Jonah Goldberg from National Review received one of those fundraising emails which refer to you by your first name that make you feel all tingly inside because a big organization refers to you by your first name. This one was from Emily's List, the pro-abortion organization which funds pro-abortion female political candidates.
They're considered pretty mainstream by most in the media. But read this and be horrified by their worldview. It truly is frightening.
That's crazy. Pure crazy. The scary thing is that Emily's List gets millions and millions which they donate to candidates. That means they're pretty darn good at fundraising. They know their stuff. So one would have to assume that this absolutely twisted worldview is shared by some big money folks.
If the House Republicans had their way, women would have to ask permission to leave their homes, speak out of turn, or take an aspirin.
(Sadly, I don’t think that’s an exaggeration.)
Right now, the only thing that’s keeping the Republican Party out of your doctor’s office and out of your bedroom is the Democratic majority in the Senate.
Electing more pro-choice Democratic women in the Senate is the key to stopping the anti-choice, anti-woman agenda from reaching the president’s desk. 2014 is just three weeks away — contribute now to the EMILY’s List Senate Emergency Fund.

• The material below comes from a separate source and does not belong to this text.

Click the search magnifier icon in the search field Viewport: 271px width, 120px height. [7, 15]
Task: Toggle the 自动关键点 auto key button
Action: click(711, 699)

Communications Director, EMILY’s List
Help us fight back!
That's the thing I've noticed. A number of years ago I remember two buddies of mine and a girl we knew were having drinks. My two buddies were conservatives. She was a raging lunatic liberal. A PhD type. Her worldview sounded darn similar to that email from EMILY's List. She said she believed that most women in America were terribly oppressed and forced into doing housework by jerky husbands with quick hands. Now, of course, she said that she knew that we weren't like that but she believed the vast majority of the country was like that.
But that's the thing. Her ideas of the evils of American "patriarchy" (her word) were set. Now, she had right in front of her three examples of married men who weren't like that at all. But instead of perhaps adjusting her worldview she simply said we were the exception. I think we were supposed to be pleased with ourselves. And she could go on believing that American men were evil like her professors had told her.
The sad thing is that I suspect no matter what experiences she had in life that did not fit into her ideology would simply be written off as exceptions, never letting reality alter her worldview. Kinda' sad.
It seems to me that's the definition of an ideologue, one who can't be swayed from their beliefs no matter how much reality gets in the way.